***** Dataset *****

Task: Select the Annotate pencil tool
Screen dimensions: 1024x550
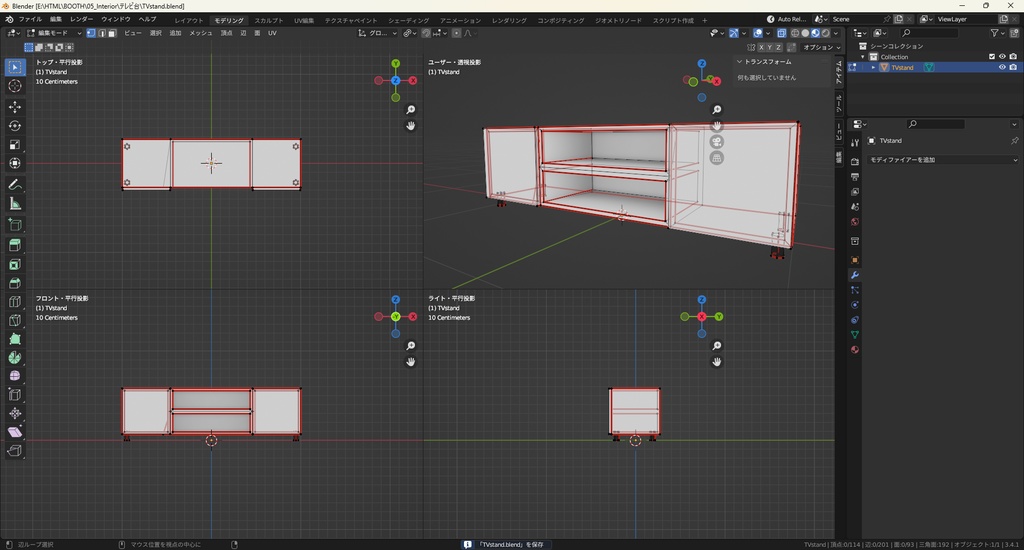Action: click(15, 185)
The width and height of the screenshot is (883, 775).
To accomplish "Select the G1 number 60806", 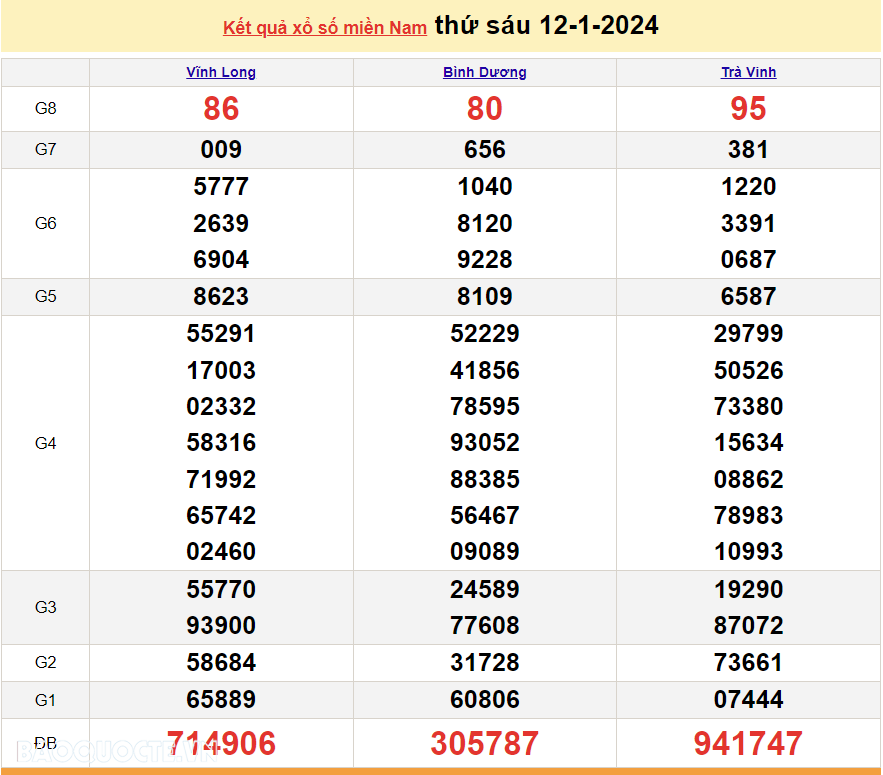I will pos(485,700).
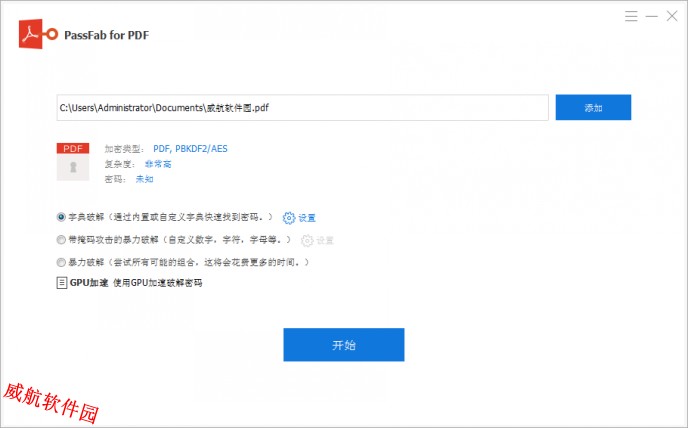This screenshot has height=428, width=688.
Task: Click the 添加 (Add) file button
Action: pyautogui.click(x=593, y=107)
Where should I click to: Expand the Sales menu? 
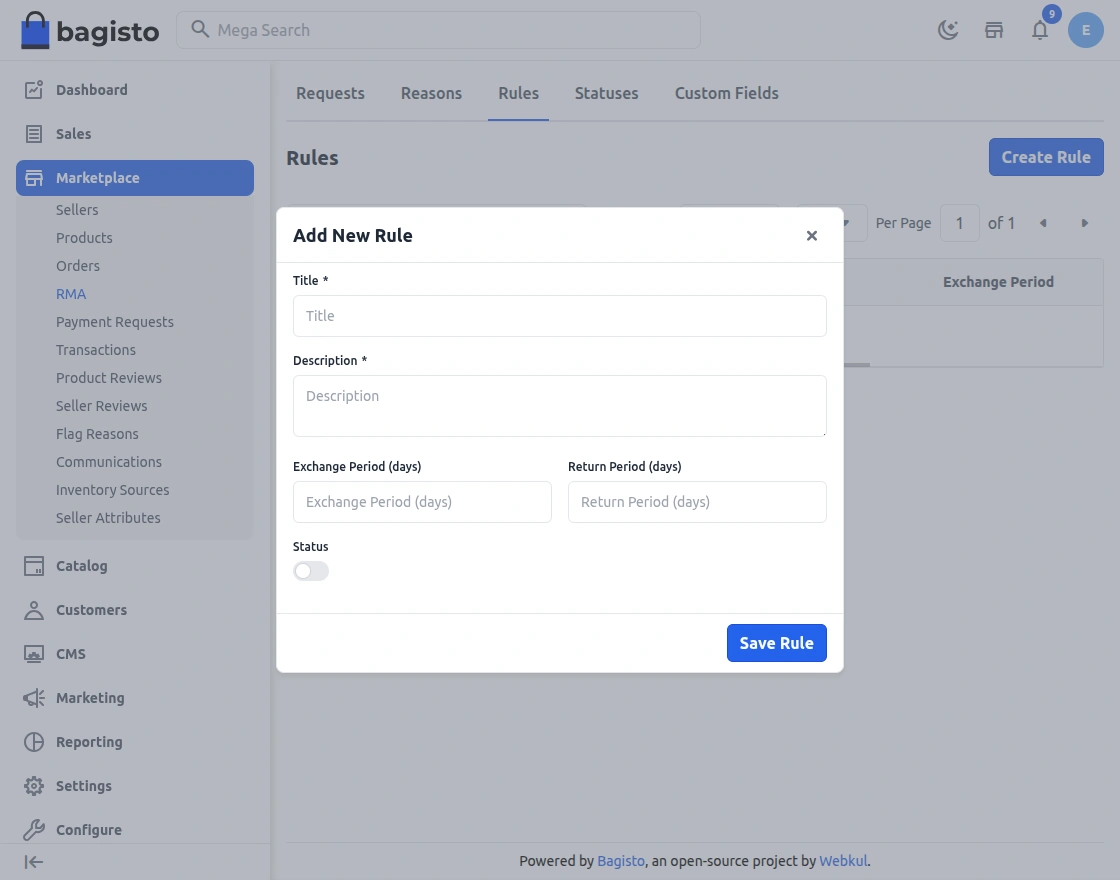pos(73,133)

*****
***** Dataset *****

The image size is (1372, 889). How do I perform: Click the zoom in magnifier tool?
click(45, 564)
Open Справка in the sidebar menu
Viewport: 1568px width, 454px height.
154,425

*****

### Requirement:
Among the lines above, the one with "Task: Select the Annotate pencil tool" opens the part to repeat and the one with "The width and" closes it; repeat only that part exactly, with no pictures.

### Answer to this exercise:
Task: Select the Annotate pencil tool
Screen dimensions: 1024x550
Action: click(15, 185)
The width and height of the screenshot is (883, 775).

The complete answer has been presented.